2. The voltage divider as defined in claim 1 wherein said first and second
substrates and said spacing means are sealed together so as to prevent
contact of said conductive strip, said voltage divider means and said taps
by another member and ambient atmosphere.
3. A voltage divider as set forth in claim 1, wherein:
said longitudinally extending array of said plurality of conductive taps
comprises a substantially linear array of said plurality of conductive
taps.
4. The voltage divider as defined in claim 2 wherein said bubble portion is
pre-formed in said second substrate before connecting said second
substrate to said first substrate.
5. The voltage divider as defined in claim 4 wherein said bubble portion is
preformed by a gas captured between said first and second substrates.
6. The voltage divider as defined in claim 4 wherein said bubble portion is
preformed by forming a portion of said second substrate so as to include
said bubble portion prior to connecting said first and second substrates
together.
7. The voltage divider as defined in claim 1 wherein said voltage divider
resistance means includes a resistive element connected to both a voltage
supply and ground.
8. The voltage divider as defined in claim 7 wherein each of said taps are
connected to a predetermined portion of said resistive element so as to
vary the voltage between taps.
9. The voltage divider as defined in claim 8 wherein each of said taps
includes a first contact pad portion of a predetermined size and shape and
a separate lead electrically connecting a respective contact pad to a
predetermined portion of said resistive element.

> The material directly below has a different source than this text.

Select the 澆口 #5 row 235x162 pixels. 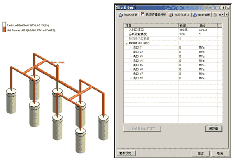[171, 65]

10. The voltage divider as defined in claim 9 wherein said leads are
arranged substantially parallel to each other.
11. The voltage divider as defined in claim 10 wherein said parallel leads
are positioned at a predetermined angle with respect to said resistive
element.
12. The voltage divider as defined in claim 9 wherein said leads are
connected so as to provide a substantially different voltage to said
circuit between successive taps.
13. The voltage divider as defined in claim 1 wherein said taps are
positioned substantially along an axis and are separated from each other a
predetermined distance, said distance substantially being the same.
14. The voltage divider as defined in claim 1 wherein said taps are
positioned substantially along an axis and are separated from each other a
predetermined distance, said distance being variable.
15. The voltage divider as defined in claim 1 including an actuator element
in operative communication with said second surface of said second
substrate, said actuator element including an engagement portion thereon
for movement along said second surface of said second substrate and for
depressing said conductive strip of said second substrate through said
slot of said spacing so as to contact said conductive strip with one or
more taps of said first substrate, said engagement portion being
dimensioned with respect to said taps so that upon movement of said
engagement portion the contact of said conductive strip with a respective
tap is not broken before said conductive strip makes contact with a
subsequent tap.
16. The voltage divider as defined in claim 1 wherein said voltage supplied
between taps is non-linear.
17. The voltage divider as defined in claim 1 wherein said first and second
substrates are connected by an adhesive.
18. The voltage divider as defined in claim 17 wherein said adhesive is
provided with a predetermined thickness in selected areas between said
first and second substrates so as to provide said spacing means.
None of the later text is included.